## Article
===

The National Association of Wine Retailers (NAWR) has aligned with numerous importers, shops, and wine enthusiasts to petition the United States Government to ease up on its recent determination to impose 100% tariffs on wines from the European Union (including French, Italian, Spanish, Portuguese and German wines). If these tariffs come to pass, not only will it have a negative impact on importers and suppliers, it will also severely limit the varieties of foreign wines available for purchase. The NAWR is urging wine lovers to reach out to U.S. Congresspersons and U.S. Senators, as well as the U.S. Trade Representatives, to tell them what they think about these tariffs, which would wreak havoc on the industry.
On December 10, 2019, USTR proposed imposing tariffs of up to 100 percent on all wines from the EU.
Eric Frick of Cuvée Imports is one of the people locally leading the charge, to ensure that Buffalo “… continues to benefit from the quality people who bring every bottle of wine and plate of food to this city.”
“The effects of these potential tariffs would be devastating,” said Frick. “Dan Christmann and I created Cuvée Imports from the ground up, with our first shipment of wine arriving nearly two years ago. We’ve been pounding the pavement since then, growing the business from Erie County at the start, to now covering 23 counties in NY and distribution in Tennessee, working with distributors to offer them wines of character from small family producers in France, Italy, and Spain. Our entire portfolio would be affected should these tariffs go through and we would have no choice but to close up shop. This dream that we worked so hard for would be over just like that. The tariffs would double the price of the wines and no one will pay double, they just won’t. We are already feeling the pain from a 25% tariff imposed on French and Spanish wines in October. At the time that was put into place, we were ordering wines that were low in stock and needed them for the holiday rush. So we paid 25% more for those wines, absorbed it so as not to increase prices to the consumer, and essentially made no money on those wines. We did it out of necessity, but the business can’t be sustained without raising prices on future orders. We already operate on lean margins because we want to see our wines priced competitively. If the 100% tariff happens, it’s game over.”
A 100-percent tariff on wine imports will likely result in a 150-percent increase in prices for consumers.
Frick joins Christian Karnath from Winebow, Melissa Winkler of Winkler & Samuels, Paula Paradise (Paradise Wines), restaurateur Tommy Lombardo, among many others, who are advocating against the drastic, unprecedented, and unruly measures, which some say will also impact the American wine market.
“We will be hit with a lot of ‘then drink more American wine’ sentiments from those who look at this as an us vs. them issue,” noted Karnath. “We must look at the broader picture here – these tariffs have the potential to force some smaller distributors to close. And a lot of small and family owned domestic wineries use these companies to get their wines into other states. Because they are small, they don’t have the capital of the big brands, and aren’t distributed through the major wholesalers in the country, as they don’t represent a large enough revenue stream for the big guys. I think this is a very important part of this, as it will hurt American wineries as well.”

===

## Parts of the exercise
1. Answer these questions from the article on wine tariffs:
(a) On what date did USTR propose tariffs of up to 100 percent on all EU wines?
(b) How many New York counties does Cuvée Imports now cover?
(c) Which company is Christian Karnath from?
2. Copy out the article on wine tariffs from "The National Association" up to and including "on the industry.".
These lines have nothing to do with the article on wine tariffs.

## Recorded information
===

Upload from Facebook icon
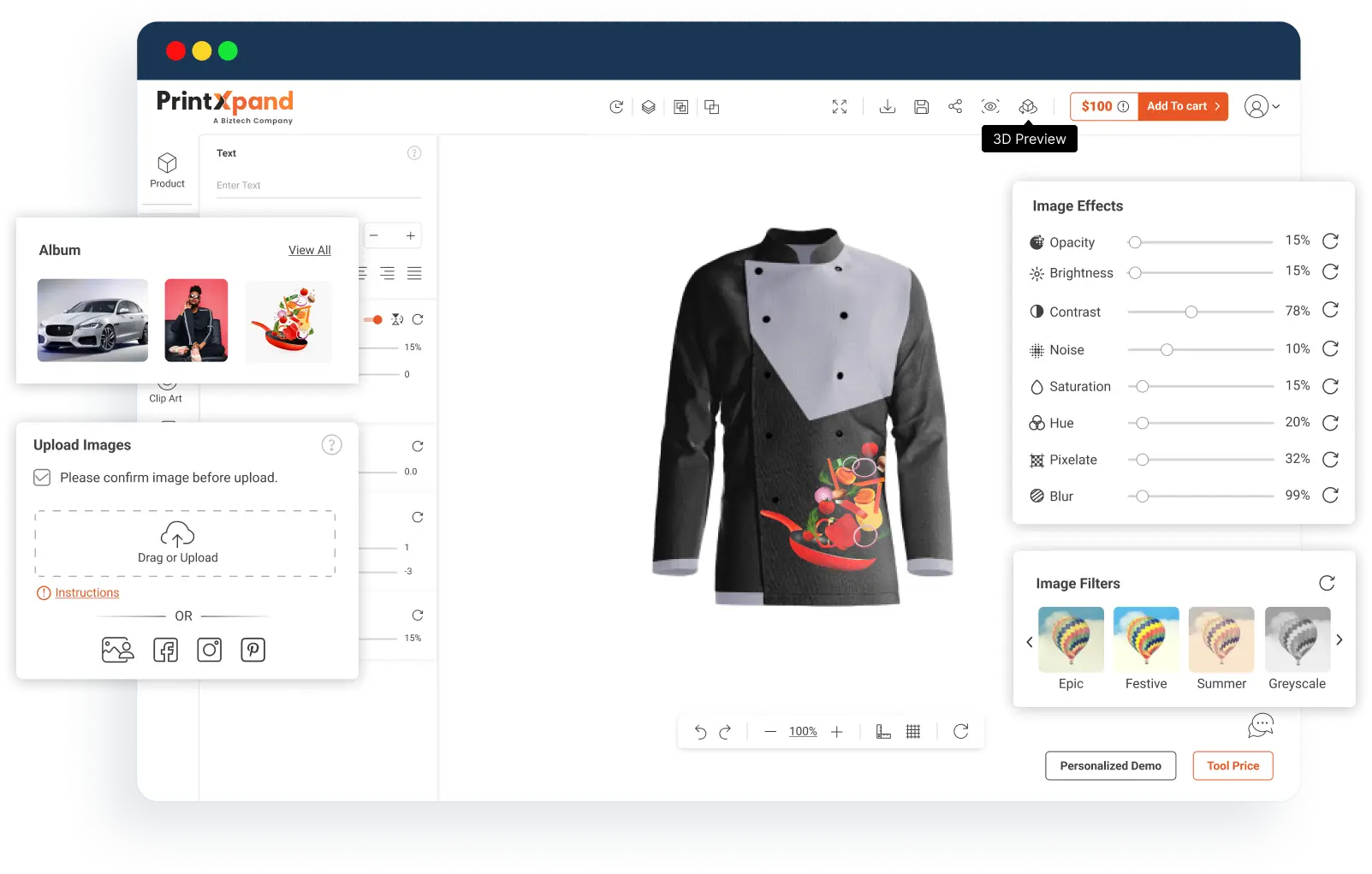(x=165, y=650)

===

## Results
1.
(a) December 10, 2019
(b) 23
(c) Winebow

2.
The National Association of Wine Retailers (NAWR) has aligned with numerous importers, shops, and wine enthusiasts to petition the United States Government to ease up on its recent determination to impose 100% tariffs on wines from the European Union (including French, Italian, Spanish, Portuguese and German wines). If these tariffs come to pass, not only will it have a negative impact on importers and suppliers, it will also severely limit the varieties of foreign wines available for purchase. The NAWR is urging wine lovers to reach out to U.S. Congresspersons and U.S. Senators, as well as the U.S. Trade Representatives, to tell them what they think about these tariffs, which would wreak havoc on the industry.